§ SOAL SINGKAT A:
Tuliskan ulang tanpa perubahan bagian dari artikel tentang kebijakan Uni Eropa soal CPO di bawah ini, mulai dari kata "Menurut Riefky, ada" dan berhenti setelah kata "masuk ke wilayahnya.".

§ BACAAN:
########################################

Teuku Riefky: Strategi Pemerintah Hadapi Kebijakan Uni Eropa Soal Ekspos CPO Sudah Tepat

JAKARTA – Pengamat ekonomi dari Universitas Indonesia, Teuku Riefky mengatakan, bahwa kebijakan Uni Eropa dikhawatirkan akan menghambat ekspor sejumlah produk Indonesia, termasuk kelapa sawit atau Crude Palm Oil (CPO).

Menurut Riefky, ada beberapa faktor yang mempengaruhi kebijakan Uni Eropa terkait produk CPO Indonesia. Salah satunya adalah aspek deforestasi yang menjadi dasar bagi Uni Eropa untuk mengatur produk-produk yang masuk ke wilayahnya.

“Memang ada betulnya aspek deforestasi ini, dan produk kelapa sawit yang berkelanjutan serta kelestarian hutan masih menjadi isu yang perlu diperbaiki oleh pemerintah Indonesia,” ungkapnya, Kamis (7/9).

Namun, Riefky juga menyoroti aspek politis dalam kebijakan Uni Eropa ini. “Uni Europa juga menghasilkan produk-produk yang menjadi kompetitor dari produk CPO, seperti Refined dan Sunflower. Sehingga, ada unsur politik ekonominya di sini yang membuat adanya kepentingan Uni Eropa dari aspek deforestasi untuk melakukan bench terhadap produk CPO Indonesia,” jelasnya.

Dalam konteks ini, Riefky melihat bahwa langkah pemerintah Indonesia dalam hal ini Menteri Investasi/Kepala BKPM Bahlil Lahadalia untuk membuka pasar ekspor lainnya sebagai tindakan yang tepat.

“Saya rasa langkah pemerintah sudah betul, untuk membuka pasar ekspor lainnya, seperti ke Afrika dan ke berbagai negara lainnya. Upaya Uni Eropa ini memang ekspansif dalam membatasi ekspor produk-produk Indonesia,” tegasnya.

########################################

§ DATA LATIHAN:

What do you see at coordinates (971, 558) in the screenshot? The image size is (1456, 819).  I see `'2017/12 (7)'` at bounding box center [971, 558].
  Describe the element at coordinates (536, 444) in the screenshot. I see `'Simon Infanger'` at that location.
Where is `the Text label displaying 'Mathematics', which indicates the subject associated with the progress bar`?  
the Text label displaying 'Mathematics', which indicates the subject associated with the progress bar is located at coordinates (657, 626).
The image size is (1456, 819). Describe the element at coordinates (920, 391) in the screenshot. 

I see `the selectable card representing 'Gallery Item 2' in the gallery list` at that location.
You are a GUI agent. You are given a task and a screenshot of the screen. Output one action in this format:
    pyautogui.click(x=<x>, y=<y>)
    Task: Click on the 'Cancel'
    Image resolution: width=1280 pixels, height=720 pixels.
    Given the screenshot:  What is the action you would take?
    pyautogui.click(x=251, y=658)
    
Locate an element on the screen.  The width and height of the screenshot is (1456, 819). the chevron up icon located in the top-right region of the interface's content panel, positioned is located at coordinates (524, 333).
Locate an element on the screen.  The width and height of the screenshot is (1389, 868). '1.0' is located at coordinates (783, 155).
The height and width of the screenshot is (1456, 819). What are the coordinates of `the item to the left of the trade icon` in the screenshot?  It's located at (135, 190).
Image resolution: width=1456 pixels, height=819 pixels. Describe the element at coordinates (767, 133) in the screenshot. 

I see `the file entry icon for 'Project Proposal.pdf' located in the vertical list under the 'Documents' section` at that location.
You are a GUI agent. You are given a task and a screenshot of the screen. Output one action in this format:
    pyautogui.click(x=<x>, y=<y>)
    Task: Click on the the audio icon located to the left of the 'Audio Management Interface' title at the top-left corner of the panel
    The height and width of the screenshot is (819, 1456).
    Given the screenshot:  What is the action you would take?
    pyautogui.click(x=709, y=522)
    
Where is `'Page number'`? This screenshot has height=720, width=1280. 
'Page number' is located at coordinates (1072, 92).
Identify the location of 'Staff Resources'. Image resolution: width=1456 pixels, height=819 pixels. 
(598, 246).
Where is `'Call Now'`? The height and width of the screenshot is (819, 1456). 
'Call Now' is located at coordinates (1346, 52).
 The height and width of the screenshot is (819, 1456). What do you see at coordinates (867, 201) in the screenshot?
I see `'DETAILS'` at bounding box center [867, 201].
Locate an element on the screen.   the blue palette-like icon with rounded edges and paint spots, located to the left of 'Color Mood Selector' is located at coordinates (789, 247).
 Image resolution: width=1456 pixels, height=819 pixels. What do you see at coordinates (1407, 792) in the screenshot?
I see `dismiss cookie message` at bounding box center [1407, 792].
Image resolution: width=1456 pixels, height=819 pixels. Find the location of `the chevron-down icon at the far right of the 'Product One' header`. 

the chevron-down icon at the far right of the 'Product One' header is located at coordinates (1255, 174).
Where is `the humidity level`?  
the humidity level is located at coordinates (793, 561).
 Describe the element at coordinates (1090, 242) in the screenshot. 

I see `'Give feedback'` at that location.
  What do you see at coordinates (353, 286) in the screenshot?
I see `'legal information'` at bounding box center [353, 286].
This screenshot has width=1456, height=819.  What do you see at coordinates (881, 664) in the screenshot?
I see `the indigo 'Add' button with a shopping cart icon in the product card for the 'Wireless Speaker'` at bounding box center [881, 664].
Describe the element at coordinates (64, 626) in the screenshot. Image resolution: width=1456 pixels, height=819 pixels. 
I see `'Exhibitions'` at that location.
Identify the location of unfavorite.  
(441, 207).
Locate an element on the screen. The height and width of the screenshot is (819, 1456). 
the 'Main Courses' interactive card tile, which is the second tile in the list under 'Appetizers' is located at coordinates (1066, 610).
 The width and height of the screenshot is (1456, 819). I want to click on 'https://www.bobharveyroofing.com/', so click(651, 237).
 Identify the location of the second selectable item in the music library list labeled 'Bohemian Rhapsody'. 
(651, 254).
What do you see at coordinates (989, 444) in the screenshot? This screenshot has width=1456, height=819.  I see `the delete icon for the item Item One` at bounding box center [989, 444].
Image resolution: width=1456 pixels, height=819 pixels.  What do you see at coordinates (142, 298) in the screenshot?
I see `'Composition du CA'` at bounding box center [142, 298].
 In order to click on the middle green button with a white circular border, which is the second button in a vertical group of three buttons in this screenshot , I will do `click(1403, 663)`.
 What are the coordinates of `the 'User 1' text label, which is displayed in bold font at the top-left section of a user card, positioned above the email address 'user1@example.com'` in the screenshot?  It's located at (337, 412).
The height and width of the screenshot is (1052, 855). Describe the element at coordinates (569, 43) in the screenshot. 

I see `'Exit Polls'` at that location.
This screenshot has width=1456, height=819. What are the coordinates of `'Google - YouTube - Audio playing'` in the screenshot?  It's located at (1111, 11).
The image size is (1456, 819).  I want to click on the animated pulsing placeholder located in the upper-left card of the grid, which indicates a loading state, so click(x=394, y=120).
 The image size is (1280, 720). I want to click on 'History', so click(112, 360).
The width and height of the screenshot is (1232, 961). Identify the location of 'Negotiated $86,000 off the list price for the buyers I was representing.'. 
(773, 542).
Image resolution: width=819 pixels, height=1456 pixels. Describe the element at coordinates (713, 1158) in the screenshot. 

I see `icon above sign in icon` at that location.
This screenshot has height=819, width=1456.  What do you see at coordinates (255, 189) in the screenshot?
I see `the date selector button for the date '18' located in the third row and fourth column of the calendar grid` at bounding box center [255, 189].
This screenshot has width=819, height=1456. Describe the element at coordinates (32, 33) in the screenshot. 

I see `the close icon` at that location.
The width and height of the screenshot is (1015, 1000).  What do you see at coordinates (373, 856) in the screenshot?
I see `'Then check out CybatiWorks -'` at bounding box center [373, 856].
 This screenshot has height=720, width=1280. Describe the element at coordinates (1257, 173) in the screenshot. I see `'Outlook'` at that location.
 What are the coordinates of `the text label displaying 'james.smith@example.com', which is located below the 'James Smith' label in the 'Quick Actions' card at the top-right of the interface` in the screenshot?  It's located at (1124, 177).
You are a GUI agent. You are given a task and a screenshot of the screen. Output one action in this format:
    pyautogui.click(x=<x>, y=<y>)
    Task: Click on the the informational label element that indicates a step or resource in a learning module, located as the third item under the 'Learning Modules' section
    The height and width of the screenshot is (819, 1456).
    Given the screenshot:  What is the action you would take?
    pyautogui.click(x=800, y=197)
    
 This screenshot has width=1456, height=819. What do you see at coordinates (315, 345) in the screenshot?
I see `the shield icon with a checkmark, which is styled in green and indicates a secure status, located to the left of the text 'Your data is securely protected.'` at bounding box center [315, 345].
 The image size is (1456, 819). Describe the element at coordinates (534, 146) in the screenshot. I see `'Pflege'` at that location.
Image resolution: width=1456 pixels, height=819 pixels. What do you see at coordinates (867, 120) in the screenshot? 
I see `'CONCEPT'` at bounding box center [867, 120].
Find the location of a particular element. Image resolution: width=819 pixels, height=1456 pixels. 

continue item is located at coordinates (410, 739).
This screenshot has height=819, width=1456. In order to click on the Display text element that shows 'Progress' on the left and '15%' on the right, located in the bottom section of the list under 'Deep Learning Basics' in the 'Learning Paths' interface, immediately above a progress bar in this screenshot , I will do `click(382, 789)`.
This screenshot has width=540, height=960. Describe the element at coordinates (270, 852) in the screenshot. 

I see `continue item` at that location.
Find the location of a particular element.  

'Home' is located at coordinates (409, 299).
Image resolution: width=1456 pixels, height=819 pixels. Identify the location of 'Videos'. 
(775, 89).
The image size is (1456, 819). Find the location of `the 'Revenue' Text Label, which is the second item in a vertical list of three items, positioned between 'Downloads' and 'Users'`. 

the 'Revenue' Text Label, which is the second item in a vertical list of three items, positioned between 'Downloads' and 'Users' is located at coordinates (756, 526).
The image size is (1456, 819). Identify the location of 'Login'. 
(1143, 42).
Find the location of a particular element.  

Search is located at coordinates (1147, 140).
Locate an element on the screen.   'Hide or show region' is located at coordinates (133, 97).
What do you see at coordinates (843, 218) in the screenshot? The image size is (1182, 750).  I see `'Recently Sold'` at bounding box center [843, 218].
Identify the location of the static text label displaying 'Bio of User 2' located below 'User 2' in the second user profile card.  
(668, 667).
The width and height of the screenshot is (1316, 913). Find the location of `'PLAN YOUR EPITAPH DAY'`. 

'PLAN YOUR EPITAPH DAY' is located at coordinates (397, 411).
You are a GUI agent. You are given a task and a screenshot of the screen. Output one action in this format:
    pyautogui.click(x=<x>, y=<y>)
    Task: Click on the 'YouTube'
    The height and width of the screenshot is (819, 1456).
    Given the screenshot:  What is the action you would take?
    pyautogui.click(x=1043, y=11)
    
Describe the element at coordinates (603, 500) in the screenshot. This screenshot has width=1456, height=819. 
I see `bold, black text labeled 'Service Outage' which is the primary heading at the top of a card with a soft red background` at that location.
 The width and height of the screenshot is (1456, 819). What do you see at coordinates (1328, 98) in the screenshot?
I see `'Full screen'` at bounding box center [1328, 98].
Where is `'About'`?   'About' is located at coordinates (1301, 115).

########################################

§ SOAL SINGKAT B:
Masukkan baris-baris catatan di atas ke dalam daftar bernomor, mulai dari baris pertama catatan dan berhenti setelah baris yang memuat "pyautogui.click(x=251, y=658)", tanpa baris kosong. Jangan sertakan baris lain.

§ JAWABAN TUGAS A:
Menurut Riefky, ada beberapa faktor yang mempengaruhi kebijakan Uni Eropa terkait produk CPO Indonesia. Salah satunya adalah aspek deforestasi yang menjadi dasar bagi Uni Eropa untuk mengatur produk-produk yang masuk ke wilayahnya.

§ JAWABAN TUGAS B:
1. What do you see at coordinates (971, 558) in the screenshot? The image size is (1456, 819).  I see `'2017/12 (7)'` at bounding box center [971, 558].
2.   Describe the element at coordinates (536, 444) in the screenshot. I see `'Simon Infanger'` at that location.
3. Where is `the Text label displaying 'Mathematics', which indicates the subject associated with the progress bar`?  
4. the Text label displaying 'Mathematics', which indicates the subject associated with the progress bar is located at coordinates (657, 626).
5. The image size is (1456, 819). Describe the element at coordinates (920, 391) in the screenshot. 
6. I see `the selectable card representing 'Gallery Item 2' in the gallery list` at that location.
7. You are a GUI agent. You are given a task and a screenshot of the screen. Output one action in this format:
8.     pyautogui.click(x=<x>, y=<y>)
9.     Task: Click on the 'Cancel'
10.     Image resolution: width=1280 pixels, height=720 pixels.
11.     Given the screenshot:  What is the action you would take?
12.     pyautogui.click(x=251, y=658)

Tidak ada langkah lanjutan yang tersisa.